Preis entspricht TKB-Schätzungen
Mit diesen Fragen konfrontiert, äussert sich Stadtpräsident René Walther zuerst zu den Kosten: «Der Vergleich mit den Bodenpreis-Basisdaten ist nicht ganz korrekt.» Dies deshalb, weil eine der beiden Parzellen bereits bebaut sei. Entsprechend erhöhe sich der Quadratmeterpreis. Die nun veranschlagte Kaufsumme entspreche überdies den Schätzungen des Grundstücks durch die Thurgauer Kantonalbank. Und auch das Kaufangebot eines Mitbieters sei ähnlich hoch ausgefallen. Man bewege sich also in der aktuell marktüblichen Preislage und bezahle nicht zu viel für dieses Grundstück. Dass die Stadt vor einem Jahr in die Kaufverhandlungen mit der heutigen Besitzerin, einer Erbengemeinschaft, eingestiegen sei, hänge unter anderem mit der geplanten Sanierung der St. Gallerstrasse zusammen, erläutert Walther.
Offiziell noch wenig Konkretes
Der Kanton Thurgau plant in den kommenden Jahren die vollständige Sanierung der St. Gallerstrasse. Ein erster Streckenabschnitt auf dem Roggwiler Gemeindegebiet wurde bereits umgesetzt. Diejenigen auf Arboner Boden sind noch in Planung.
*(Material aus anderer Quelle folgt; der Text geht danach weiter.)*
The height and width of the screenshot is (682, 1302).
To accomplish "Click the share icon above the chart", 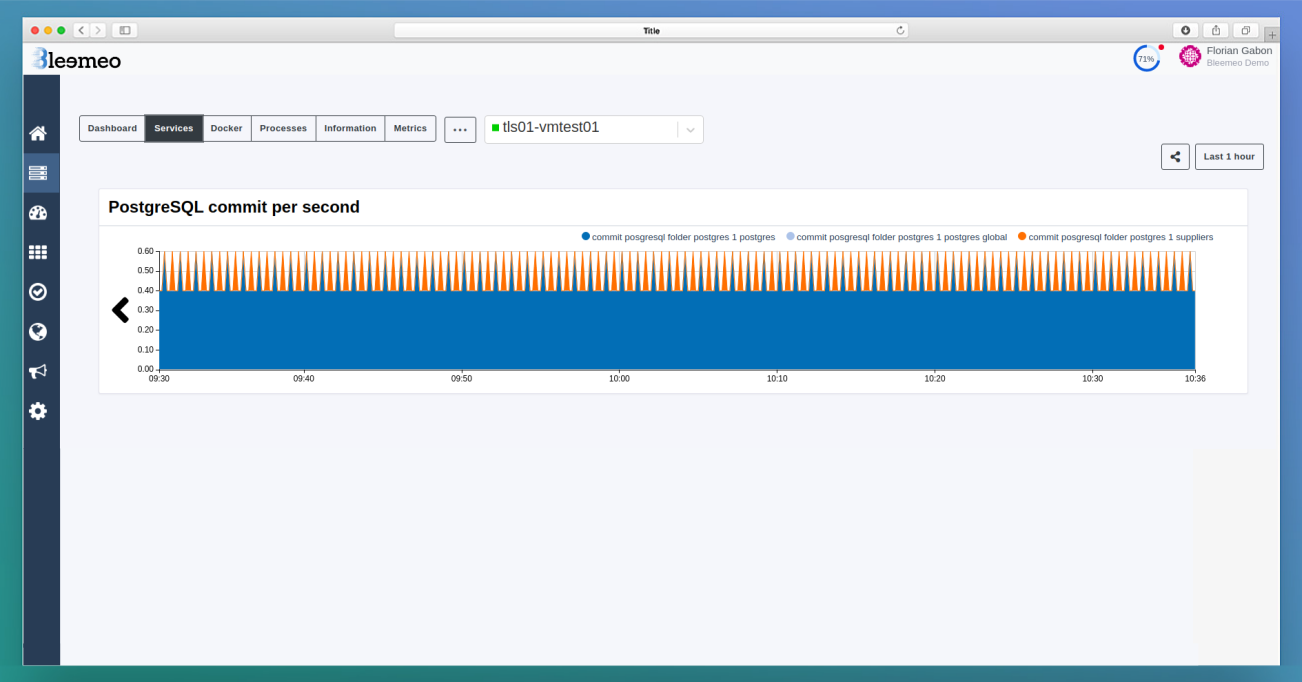I will click(1175, 156).
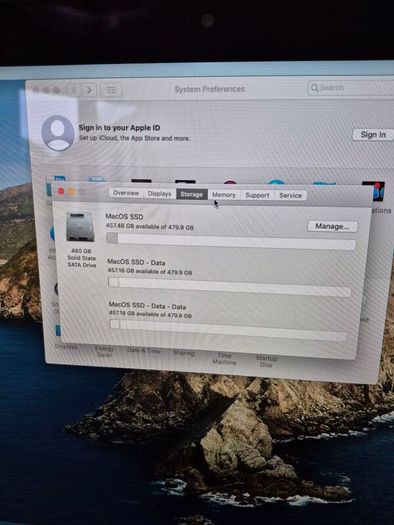The height and width of the screenshot is (525, 394).
Task: Click the Manage... storage button
Action: [x=332, y=226]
Eine entsprechende Botschaft soll demnächst in den Stadtrat und im Anschluss vors Parlament, wie René Walther mitteilt. «Im Zuge dieser Sanierung ist davon auszugehen, dass sämtliche seitlichen Parkiermöglichkeiten als erstes Defizit des Verkehrssicherheits-Konzeptes aufgehoben werden», führt er aus. Dies hätte direkte Auswirkungen auf das lokale Gewerbe entlang der St. Gallerstrasse, fallen damit doch auch die Parkplätze für die Kundschaft weg. Da es sich bei der St. Gallerstrasse um eine Kantonsstrasse handelt, habe der Stadtrat in dieser Sache kaum ein Mitspracherecht, so der Stadtpräsident. «Um Zeit zu gewinnen und uns mögliche Optionen offen zu halten, streben wir deshalb den Kauf dieser beiden Parzellen an.» Wie diese Optionen konkret aussehen könnten, dazu ist wenig in Erfahrung zu bringen. Denn ob und in welcher Form dort für einen Ersatz der wegfallenden Parkplätze gesorgt wird, dazu will sich Walther zum aktuellen Zeitpunkt noch nicht äussern. Auch ob die Stadt selbst ein Projekt in Auftrag geben wird oder die Parzellen unter entsprechenden Auflagen weiterverkauft, ist noch nicht definiert. Walther hält jedoch fest, dass es das Ziel sei, mit diesem Kauf das Gewerbe zu unterstützen und im Optimalfall die Parkplatzsituation zu entschärfen. «Wichtig ist, dass wir bestimmen können, was dort künftig entsteht.»